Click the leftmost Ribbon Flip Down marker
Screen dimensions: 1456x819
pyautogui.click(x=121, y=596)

********

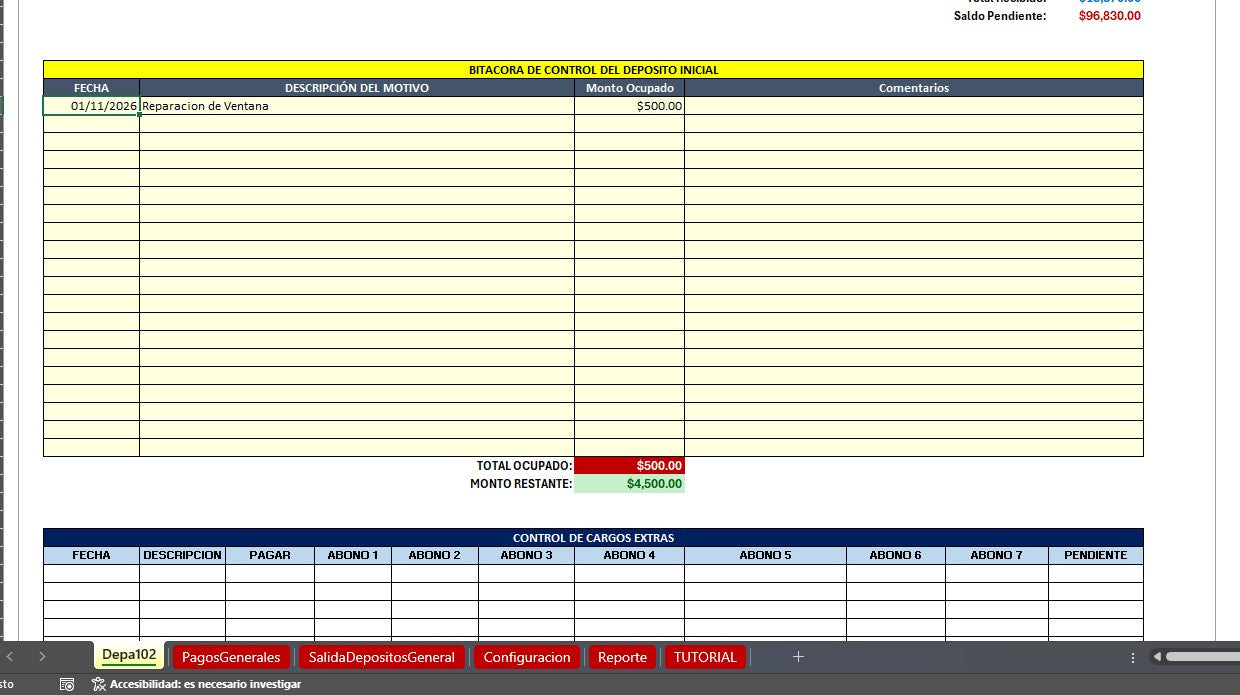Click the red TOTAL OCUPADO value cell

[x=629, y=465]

********

Il tuo obiettivo ->
Riporta in una tabella Markdown con le colonne Numero e Riga le righe dei record dalla riga con "Click the leftmost Ribbon Flip Down marker" alla riga con "pyautogui.click(x=121, y=596)", entrambe incluse. Escludi le righe vuote.

Risposta al compito ->
| Numero | Riga |
|---|---|
| 1 | Click the leftmost Ribbon Flip Down marker |
| 2 | Screen dimensions: 1456x819 |
| 3 | pyautogui.click(x=121, y=596) |